7月1日の物語(本戦開始)②
頑張った。
同日 同場所 11:00
「ボディチェックは終わりましたので、しばらくお待ちください。実況の方が選手名を呼びますので呼ばれたら入場してください。」
彼の心にはいまだ暗い炎がチラついている。彼はそれに気づきながらも無視する。
ふと足元を見れば正面から入ってくる陽の光のせいで影が生み出されている。どちらも材料が大きければ大きいほど大きい物が作られるところにルークはまるで暗い炎はこの影にのようなものと感じていた。
◇
「さぁ!いよいよ闘技大会個人部門の本戦が始まります!出場者は予選を勝ち上がった15名に昨年の優勝者である1名を加えた計16名です!」
「まずは第1試合!最初に登場するはイノサンス学園2年のルーク!」
ルークは光射す方へと歩み始める。
選手の姿が見えてくるにつれて観衆は大声で迎える。
服装は運営側から支給された簡素な服。しかし服装とは裏腹に背中に背負った大剣は堂々たる存在感を示していた。それは陽の光を受けて黒く光っており、腹の部分にはいくつもの線が入っているのが見える。

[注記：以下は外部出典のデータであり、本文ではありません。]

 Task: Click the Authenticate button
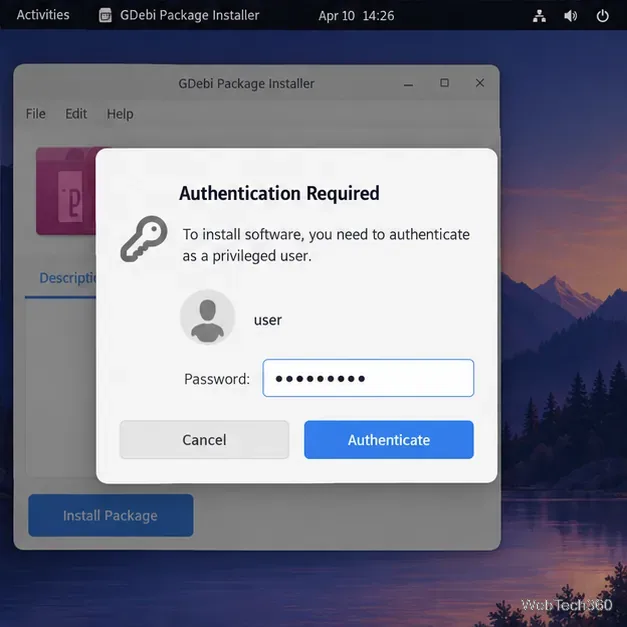(x=389, y=439)
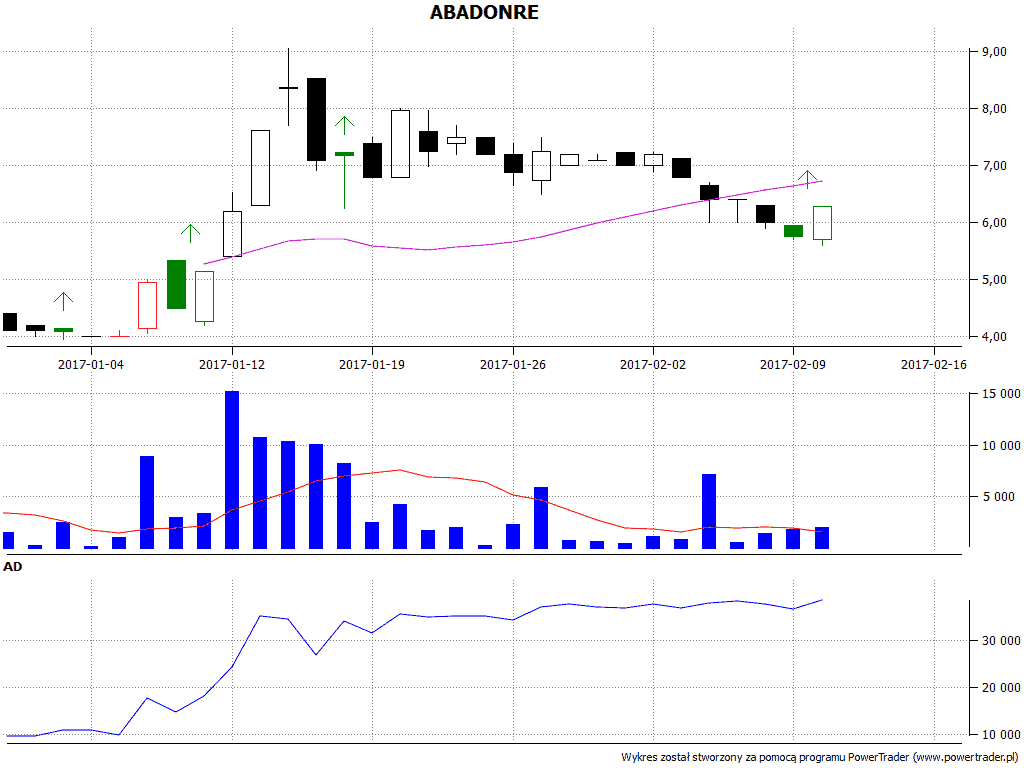The height and width of the screenshot is (768, 1024).
Task: Click the 30 000 label on the AD axis
Action: pos(1001,640)
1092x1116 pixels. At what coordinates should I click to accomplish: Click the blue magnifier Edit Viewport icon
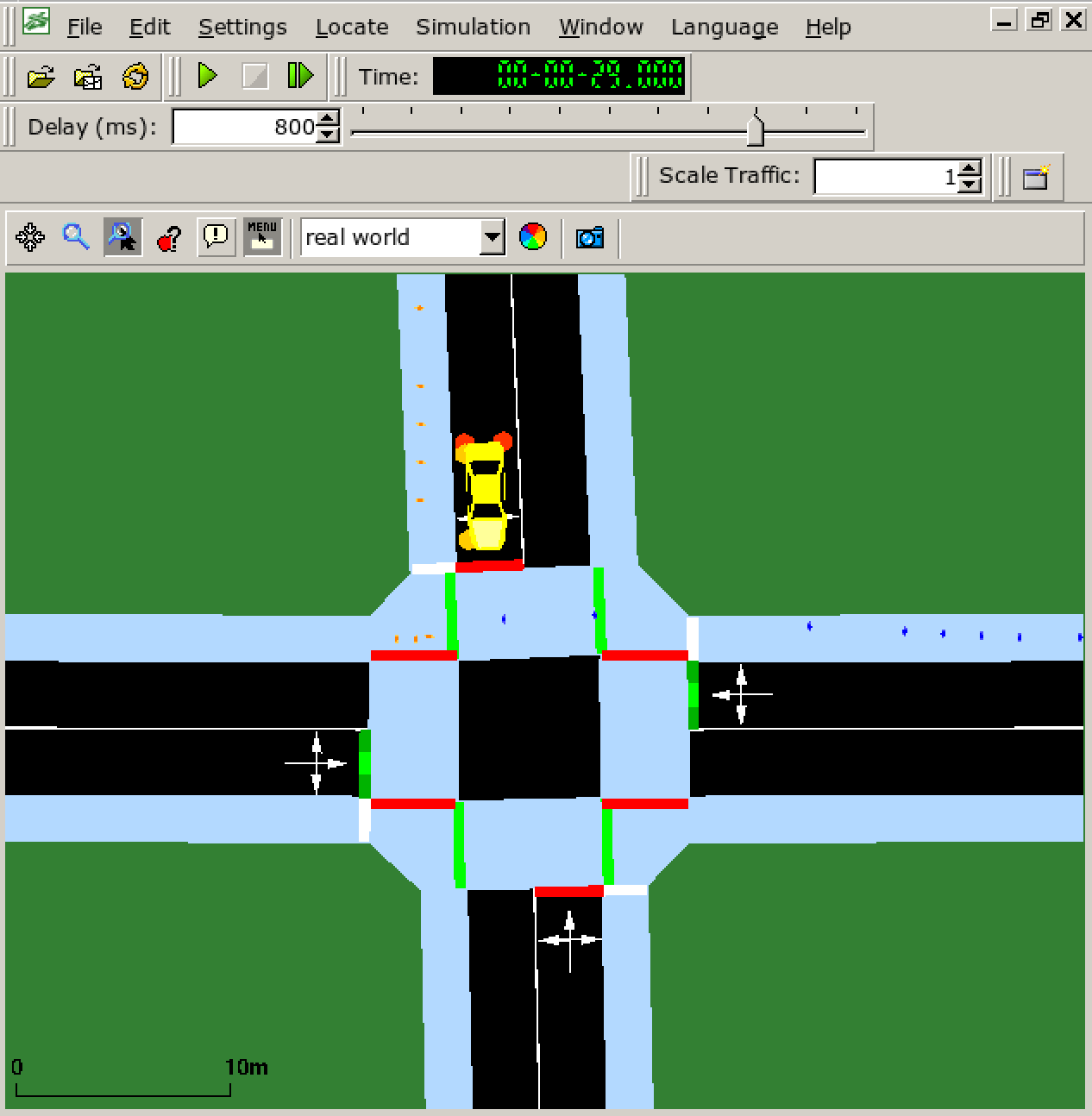coord(76,237)
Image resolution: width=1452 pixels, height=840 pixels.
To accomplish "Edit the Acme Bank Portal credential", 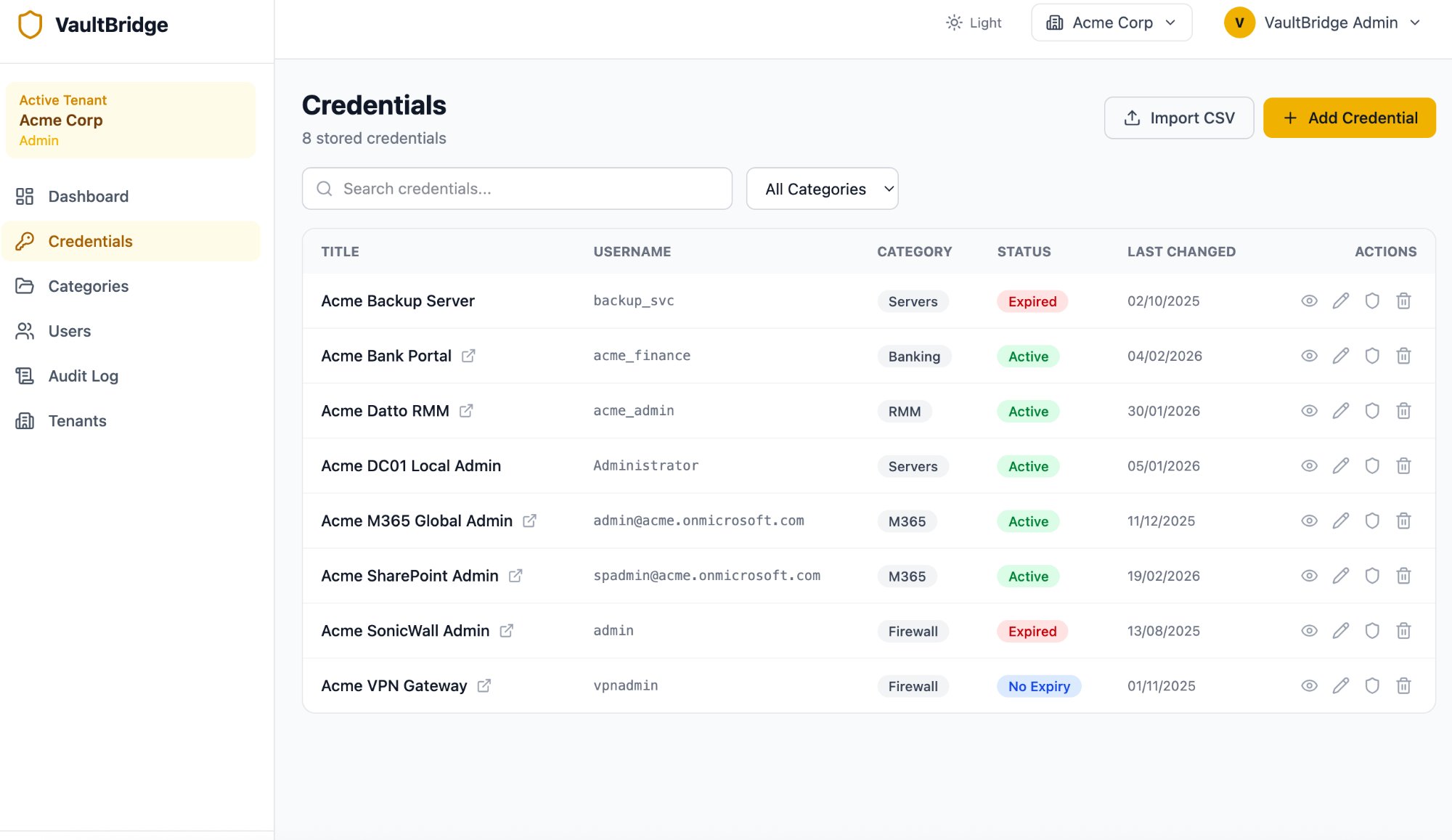I will coord(1341,356).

「次に入場するは同じくイノサンス学園の3年のエーレル・ベルン!」
少しづつ彼の姿が見えてくる。腰には1本の剣が刺されており、彼の歩みに合わせて軽く揺れる。周りから評判の金髪は少しづつ陽の光を受けて輝き始める。
学園の人気者の登場に生徒たちはより大声を上げて迎え入れる。しかし彼はただ正面に居る敵の姿を見据え敵意を露わにする。
「む・・・。」
敵意に気付いたルークは負けじと敵意を露わにする。たとえ周りの人からは見えなくとも既に戦いの火蓋は切られているのは明らかだった。

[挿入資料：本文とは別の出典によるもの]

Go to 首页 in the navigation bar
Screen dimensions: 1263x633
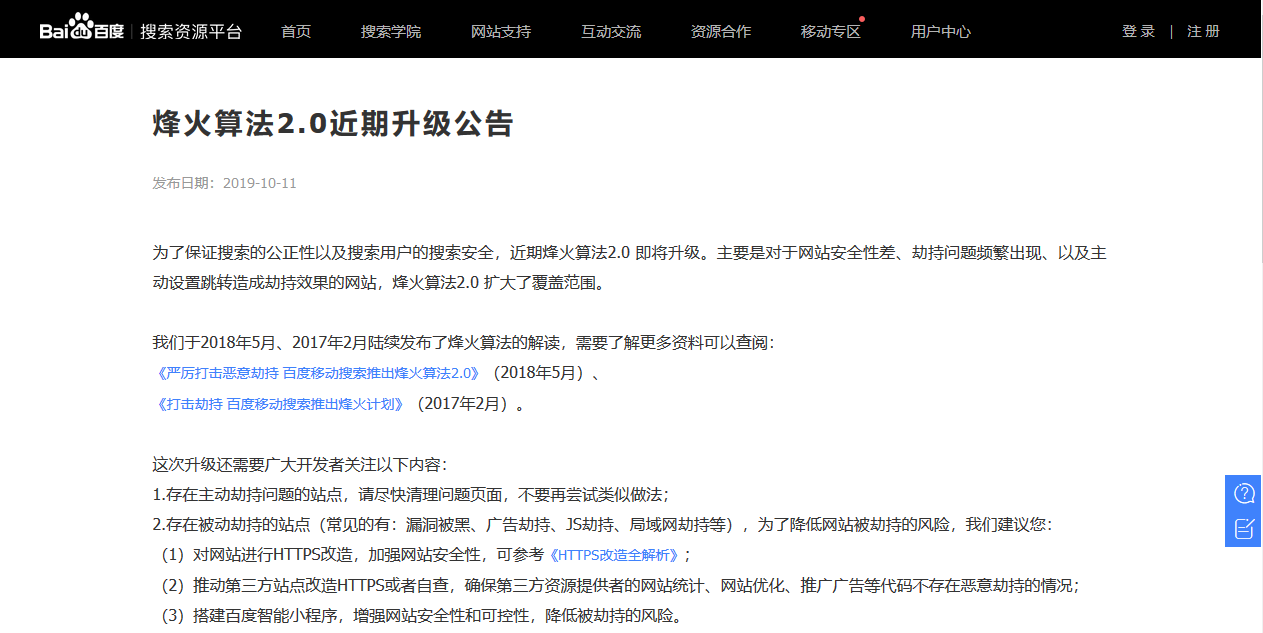click(x=295, y=31)
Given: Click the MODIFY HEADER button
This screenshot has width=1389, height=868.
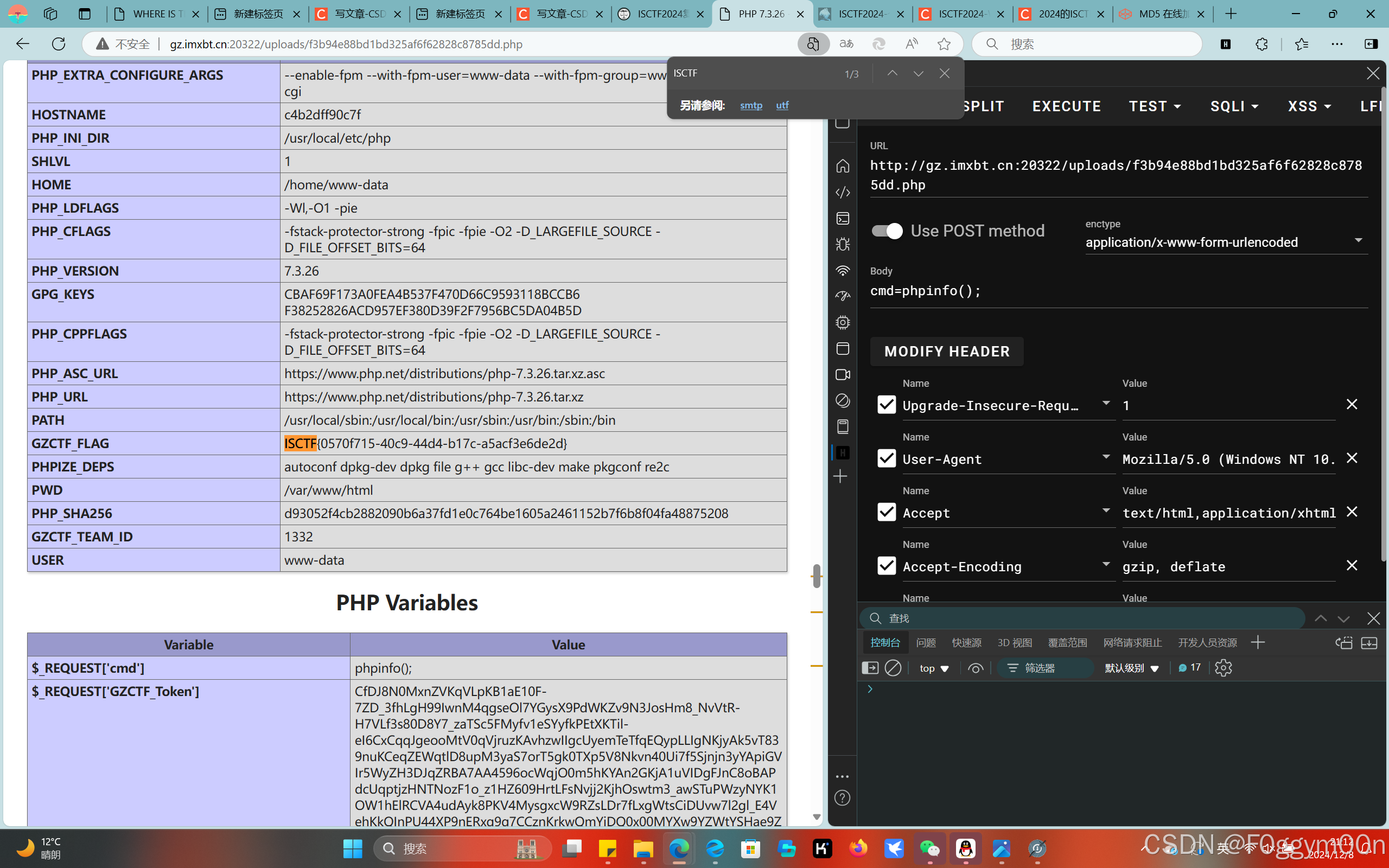Looking at the screenshot, I should tap(946, 352).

「さぁ!初戦はお互いに学園の生徒。そして!エーレル・ベルン選手の名は学園内で有名な様子!ならばルーク選手もその名は聞いたことがあるでしょう!」
「学園の実力者にルーク選手はどのように立ち向かっていくのか!?みなさまとくとその目に焼き付けてください!」
2人は差していた剣を外し構える。
ついに始まろうとしている本戦に観客は盛り上がる。
観客たちとは逆に両選手は微動だにせずお互いに敵意をぶつけあっていた。観客たちが「動」なら選手は「静」を表していた。
「闘技大会第1回戦始め!」
審判による開戦の合図と同時に両選手は別々の動きを見せる。
ルークは真っ直ぐと直進をしていく。それに対しエーレルは防御の構えを取る。
ルークは自身の剣の間合いよりやや外側から突きを放つ。助走を付けられたことによって勢いの付いた突きはエーレルの心臓へと向かっている。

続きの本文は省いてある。